Kerr had a keen understanding of the dynamics of the Popovich-Parker relationship.

“Pop had a vision for how a point guard was supposed to play,” Kerr said, “but Tony had his own vision, which included attacking and scoring. Tony needed Pop’s guidance to become a complete player and, by the end, he really had accomplished that.”

By the end, Parker and Duncan also learned to share a word or two. Ultimately, they became close friends.

“As the years went by,” Parker acknowledged, “it got better.”

Parker’s game matured, year by year, just as his relationship with Duncan got better. He made four All-NBA teams and was a six-time All-Star. In a career highlight, he was named MVP of the 2007 NBA Finals, when he led the Spurs in scoring with 24.5 points per game in a four-game sweep of the Cleveland Cavaliers, in LeBron James’ fourth season.
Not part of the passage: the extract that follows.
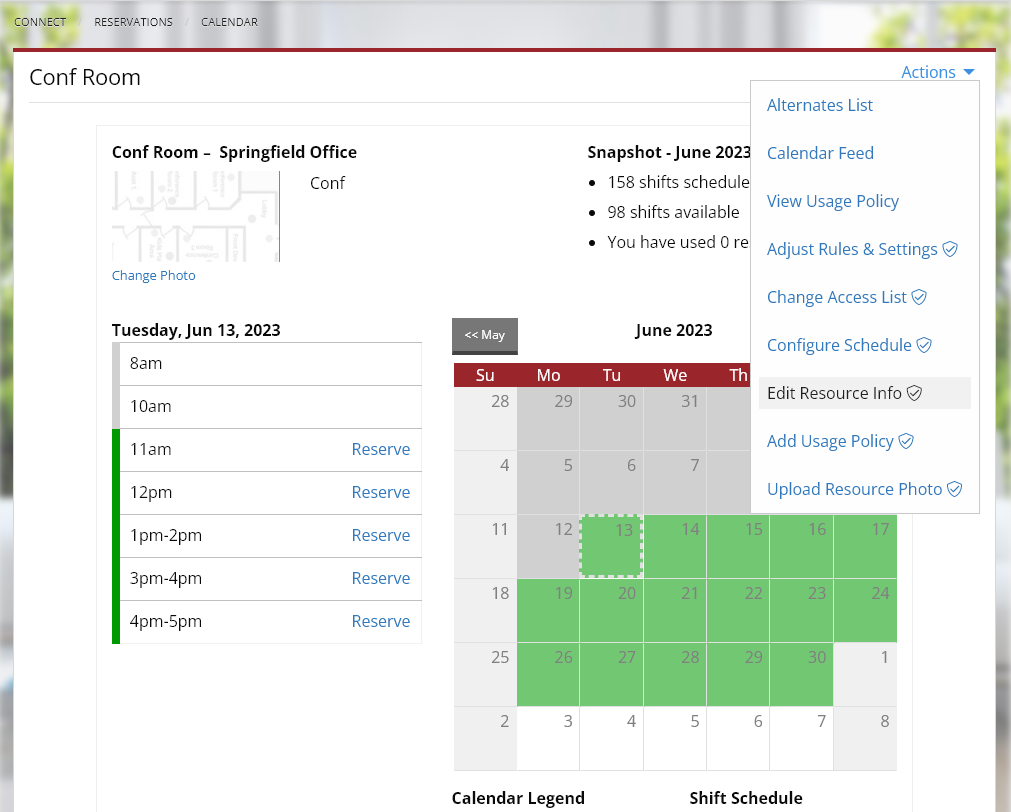Select June 14 on the calendar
On Saturday, Parker will be inducted into the Naismith Memorial Basketball Hall of Fame in Springfield, Mass., where he will join Duncan and Ginóbili as members, as will Popovich, whose 1,366 victories make him the NBA’s all-time winningest coach. Parker will be the first French player enshrined into the Hall of Fame. His place in France’s basketball history is singular, and his influence in his native land extends now to ownership of one of its best professional teams, ASVEL in Villeurbanne, a suburb of Lyon.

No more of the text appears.